12. After disposing of the objections founded upon Section 43, Civil Procedure Code, and Section 85 of the Transfer of Property Act, the Full Bench of the Allahabad High Court, in the above case, observe as follows: 'There is nothing in the Civil Procedure Code or in the Transfer of Property Act, which prevents a holder of two independent mortgages over the same property, who is not restrained by any covenant, in either of them, from obtaining a decree for sale on each of them, in a separate suit .... It appears to us that their having obtained that decree can be no bar to their right to obtain a decree for sale on the mortgage of 1882. What benefits the two decrees will be to the plaintiffs it is difficult to see, except that the plaintiffs may execute one of these decrees by sale of the property, and, if there is a surplus arising from the sale, they may probably attach that surplus in execution of the other decree. One thing is quite clear, that the plaintiffs cannot sell the property twice over, and they cannot sell under the second decree subject to the first.

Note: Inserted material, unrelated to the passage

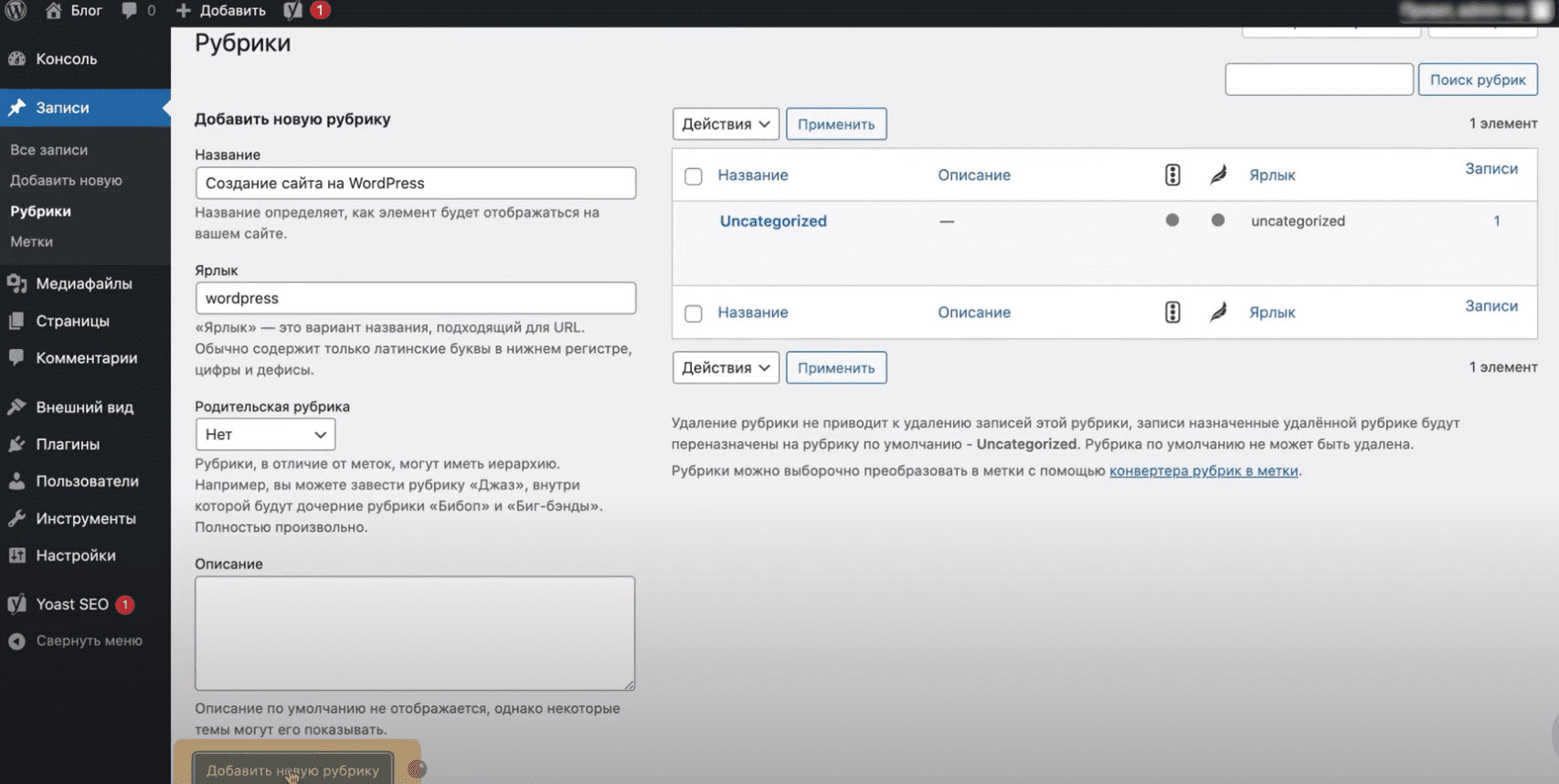Screen dimensions: 1559x784
Task: Click the Свернуть меню collapse icon
Action: 16,641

That would be selling the equity of redemption, a right which is not acknowledged or recognized by the Transfer of Property Act and would be a mischief which has been struck at by Section 99 of that Act. This Court in Mata Din Kasodhan v. Kazim Huzain I.L.R. 13 All. 432 which has been followed in many other oases, has recognized that the intention of the Legislature was to put an end to the abuses which existed before Act IV of 1882 came into force, and that there can be no sale of the equity of redemption apart from the property itself at the instance of the mortgagee.'
13. Whether the actual decision in the above case be right or wrong, we are unable to concur in some of the observations above quoted and in the soundness of the general dictum, that 'there is nothing in the Civil Procedure Code, or in the Transfer of Property Act, which prevents a holder of two independent mortgages over the same property, who is not restrained by any covenant in either of them, from obtaining a decree for sale, on each of them in a separate suit.'
14. We may also add that the view which we take is in conformity with the principle underlying Section 99 of the Transfer of Property Act, that the holder of a decree for money should not be permitted to bring to sale the property of the judgment-debtor, reserving a mortgage right thereon in favour of himself (the decree-holder).
15. The second appeal is therefore allowed with costs and the decree appealed against is reversed and that of the Munsif restored and affirmed, but on the ground that the suit as now brought does not lie. As this objection to the maintainability of the suit was not taken by the appellant in either of the lower Courts each party will bear his own costs in both the lower Courts.